巨魚名鑑⑤
〈クラップ・ナップ〉
最大全長:約50~60センチメートル
パルス器官:無
アンボイナガイの巨魚。
強靭かつ柔軟な触腕を持ち、これをムチのように使い外敵や獲物を仕留める。
本種に限らず、貝の巨魚は通常あまり移動能力を持たず、よほど繁殖力が強くない限り分布図は広くない。しかしごくまれに、共生関係にある別の巨魚や、天敵でない巨魚に張り付くなどして移動してくる場合があり、作中においては本種もこういった形でドイツへと移動したと思われる。本来の生息地は南海である。
巨魚としては真っ当に美味であるが、本種を特に好んでいるのは人類種ではなく、貝を好む巨魚である。
〈ドラッヒェ〉
最大全長:約60~100センチメートル
パルス器官:無
マゴチの巨魚。馴染みがない方は、平たいカサゴを想像して頂ければよい。
水面から最大で10メートル以上も跳躍できる筋力と瞬発力があり、また、左右の横ヒレで空気を拾ってうことで泳ぐように水面まで滑空することができる。

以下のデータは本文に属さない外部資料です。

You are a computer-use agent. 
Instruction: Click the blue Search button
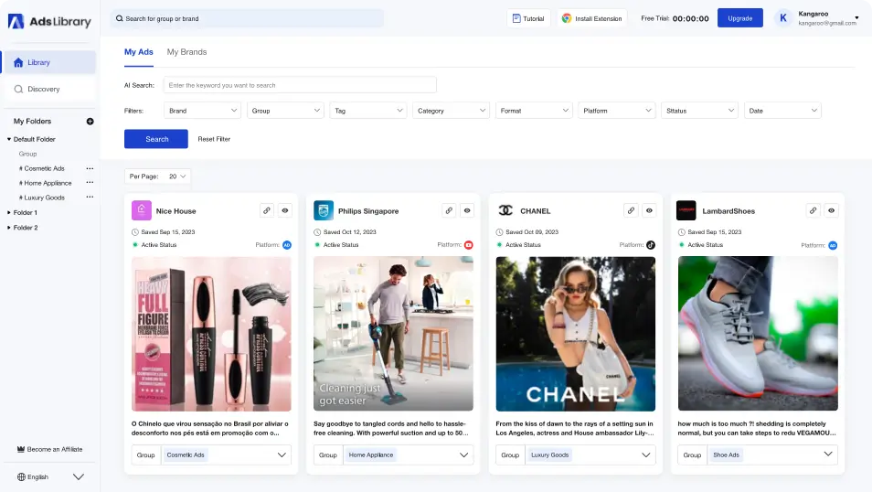(x=156, y=139)
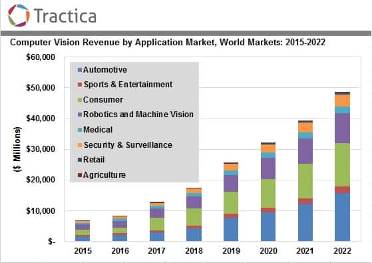
Task: Click the Tractica brand name text
Action: click(65, 16)
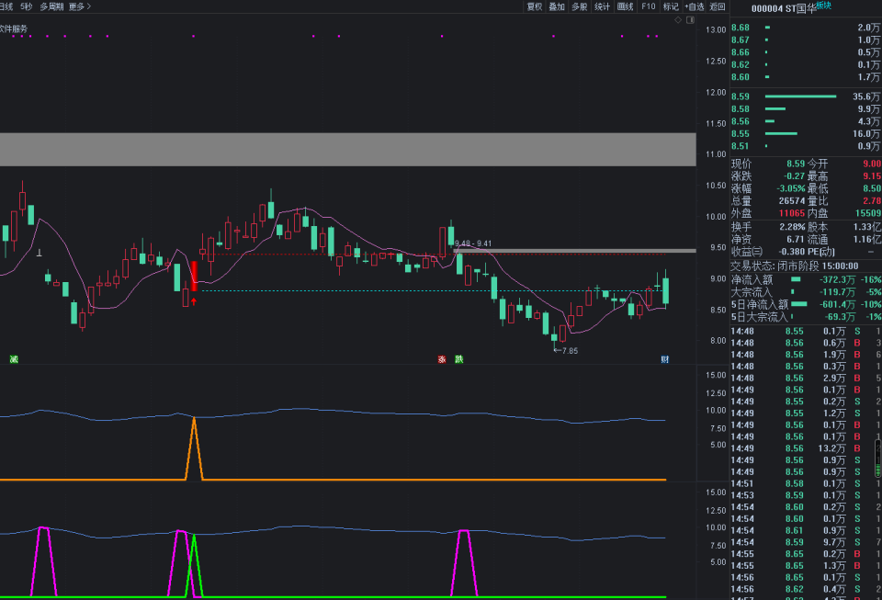Toggle 画线 drawing tools
882x600 pixels.
tap(626, 6)
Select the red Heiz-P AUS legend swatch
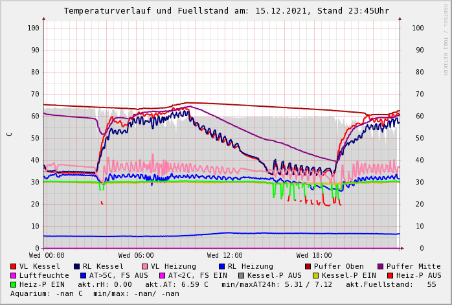Screen dimensions: 452x305 pos(389,275)
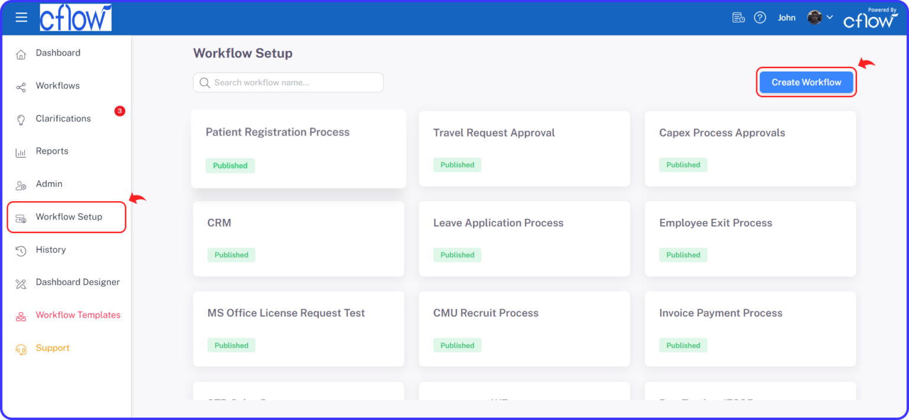Open the Travel Request Approval workflow
This screenshot has height=420, width=909.
click(x=494, y=133)
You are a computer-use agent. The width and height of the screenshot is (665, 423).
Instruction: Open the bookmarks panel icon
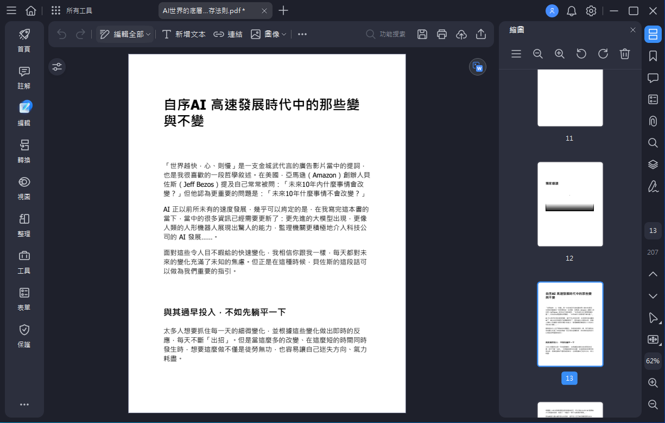653,56
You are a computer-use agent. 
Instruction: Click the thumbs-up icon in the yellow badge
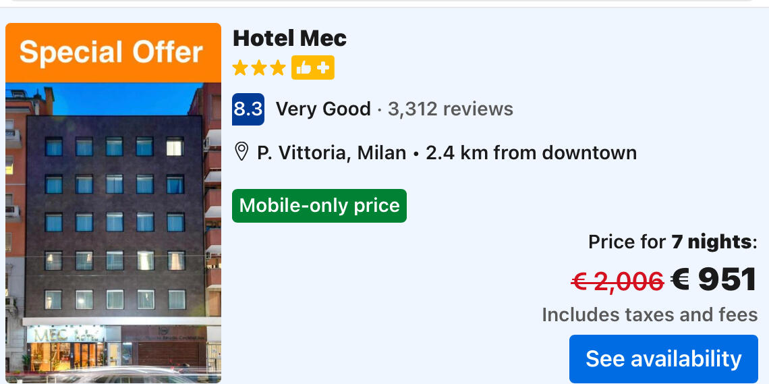click(304, 68)
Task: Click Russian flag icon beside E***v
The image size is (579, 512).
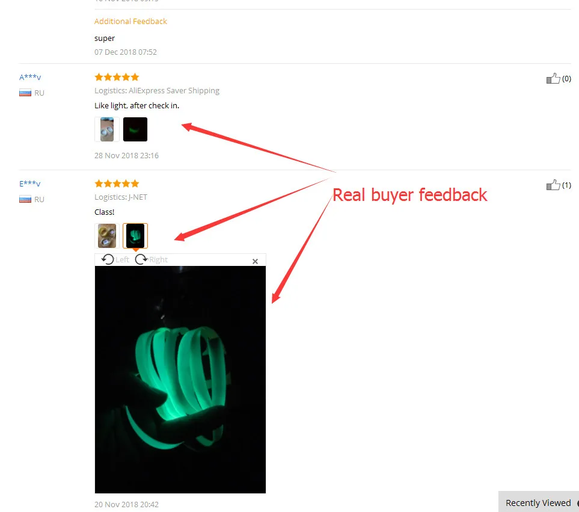Action: pos(25,199)
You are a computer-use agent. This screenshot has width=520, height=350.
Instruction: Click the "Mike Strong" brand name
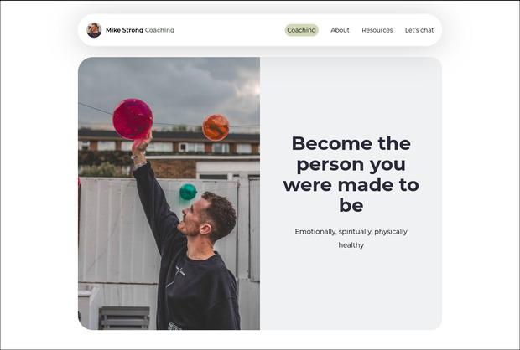click(124, 30)
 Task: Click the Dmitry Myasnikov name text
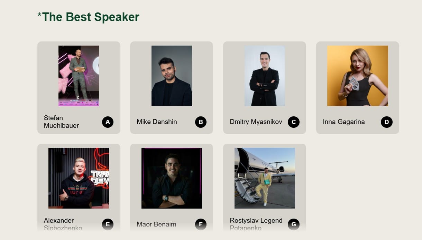[256, 122]
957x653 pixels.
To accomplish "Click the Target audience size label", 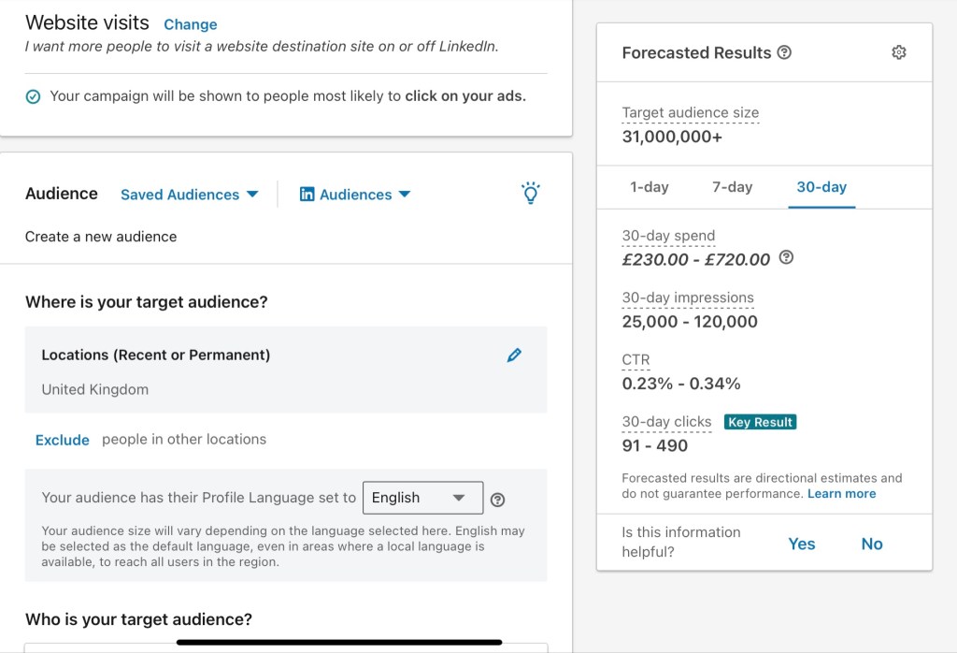I will point(690,113).
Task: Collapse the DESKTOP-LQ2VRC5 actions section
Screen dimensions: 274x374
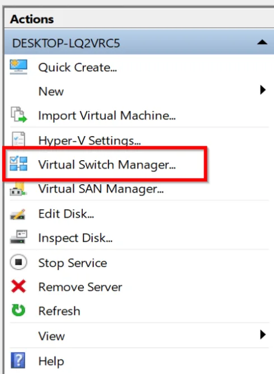Action: click(x=262, y=42)
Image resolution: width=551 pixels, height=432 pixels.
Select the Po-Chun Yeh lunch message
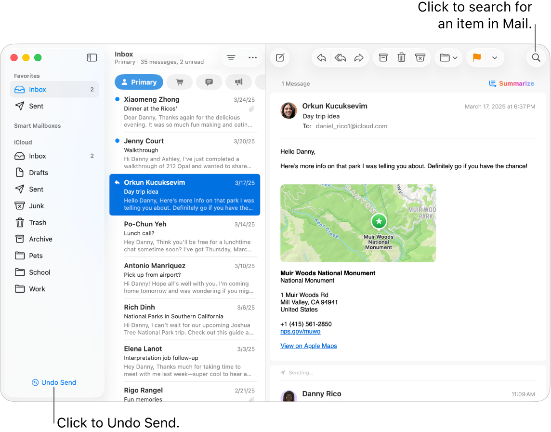(x=184, y=235)
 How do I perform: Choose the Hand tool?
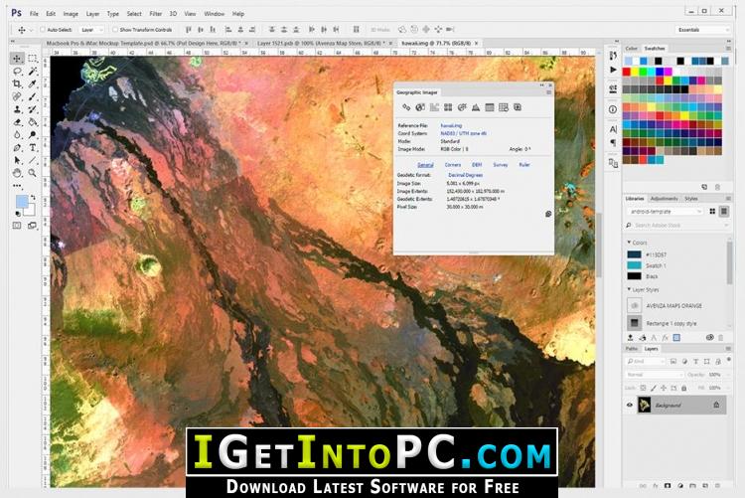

本種は巨魚としてはあまり強い方ではなく、水中では食糧をめぐる争いに敗北することが多い。そのため、海面近くを飛ぶカモメなどの海鳥を狙うようになった結果、このような生態を獲得したと言われている。また、海鳥以外の食糧が、先に紹介した〈クラップ・ナップ〉をはじめとする貝の巨魚である。本種と〈クラップ・ナップ〉は互いに互いを捕食する関係にあり、作中に登場した本種の群れは近海に流れ着いた〈クラップ・ナップ〉を狙って出現したものである。
味はそれなりだが、貝を捕食している関係でフグに似た毒がある。調理には専門の免許が必要。
〈ヤクトグラープ〉
最大全長:約400~700センチメートル
パルス器官:有
ヤドカリの巨魚で、パルス器官を持つ上位種。
上位種の巨魚としてはさほど大型ではないものの、非常に獰猛かつ機敏で、ときに自分より何倍も大きな巨魚でも倒し、捕食してしまう。
中でも、とある巻き貝の巨魚は上位種でありながら本種を天敵としており、本種が背負っている貝殻は大抵の場合、同じ種のものである。上位種である巻き貝の殻は、それ自体がかなり高純度のパルス伝達物質であり、背負う殻が大きければ大きいほど危険度は激増する。
パルスを空気を発生させることに用いる。噴射による移動や遠距離への空気砲など多彩な応用性を持ち、特に殻にこもっての移動は単独で300キロメートルもの距離を移動したという記録もある。
味は不明。解剖を担当した者は『身は少ない』と語っている。